Les Bigouden à l’œil oblique
Sur leurs crins noirs, rudes et lourds,
Érigent comme une relique
Un mince phallus de velours…

Maurice Barrès qui, d’une brève villégiature à Landrellec, — on y montrera quelque jour la chambre où vous écriviez les dernières pages de Sous l’œil des Barbares mon cher Barrès, — rapporta sur la Bretagne des notes délicieuses, tout un odorant herbier d’impressions, n’a pas manqué de saisir l’infinie variété, la grâce voluptueuse et profonde, le symbolisme persistant de ces singulières parures : « En Bretagne, dit-il, les filles ont de grands fronts dégagés de cheveux et lisses, des yeux profonds qui cherchent à plaire et qui sont timides. Elles savent sourire sans malice. Elles possèdent encore, pour nous séduire, mille coiffures ingénieuses et simples… Ces coiffes charmantes, où les filles de Bretagne, qui aiment tant à danser, mettent leurs rivalités quand elles sont à l’âge d’aimer, font aussi l’orgueil des divers cantons. Jadis comme aujourd’hui, les aïeules étant jeunes et désirées les portaient. Ce sont exactement (pour quelques-unes du moins) les cornettes de l’ancienne France. Et ces Bretonnes, qui, dans leurs parures frivoles, conservent ainsi la tradition et comme le charme mystérieux de la pairie, ont d’ailleurs, avec toute leur franche allure, jusque dans les derniers bourgs, une réserve virginale. »

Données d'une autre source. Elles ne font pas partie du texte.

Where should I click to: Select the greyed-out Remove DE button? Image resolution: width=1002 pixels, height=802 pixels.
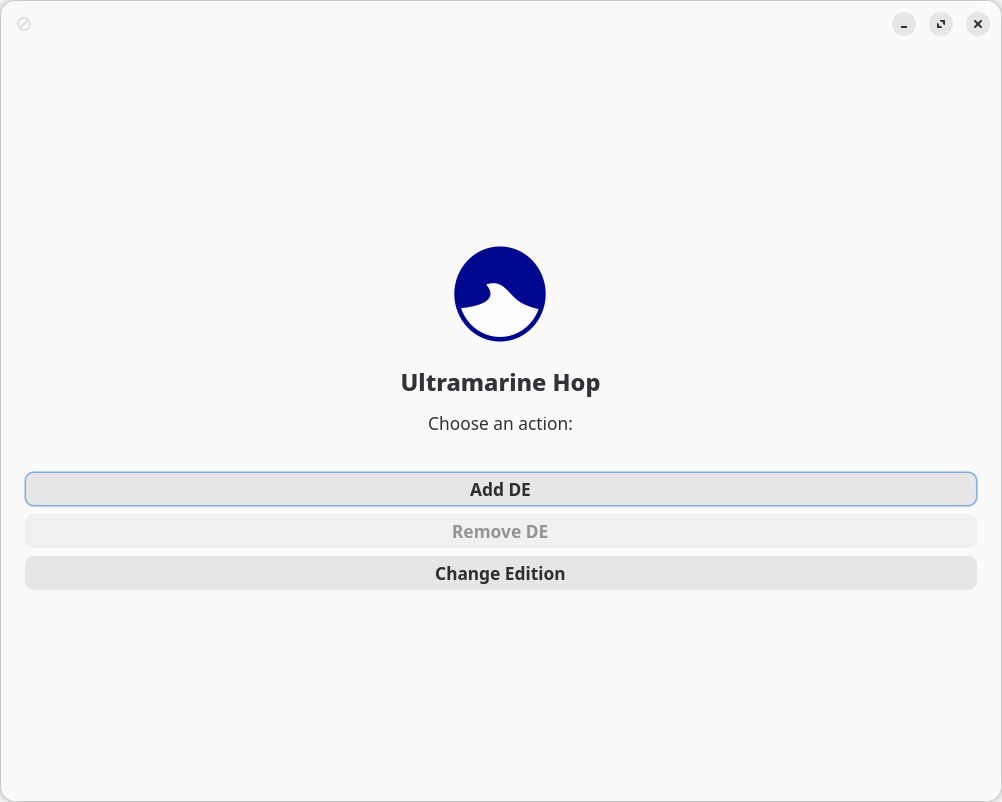tap(500, 531)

Cette réserve notée par Barrès a peut-être sa raison ailleurs qu’il ne croit, dans le long état d’infériorité et de demi-servage où vécurent jusqu’à ce temps les femmes de Bretagne. Elles n’occupaient dans la famille qu’une place accessoire. Le père a gardé ici toute la dure et jalouse primauté du chef de clan ; la femme, même épouse et mère, est toujours une mineure. Dans beaucoup de ménages encore, elle ne mange pas à la table où son mari, débonnaire, admet les valets de charrue ; à l’église, elle demeure dans la nef et les bas-côtés ; le transept et le chœur sont exclusivement réservés aux hommes. Mais, voici mieux ou pis : on cite certains cantons des Montagnes-Noires où le mari ne porte pas le deuil de sa femme.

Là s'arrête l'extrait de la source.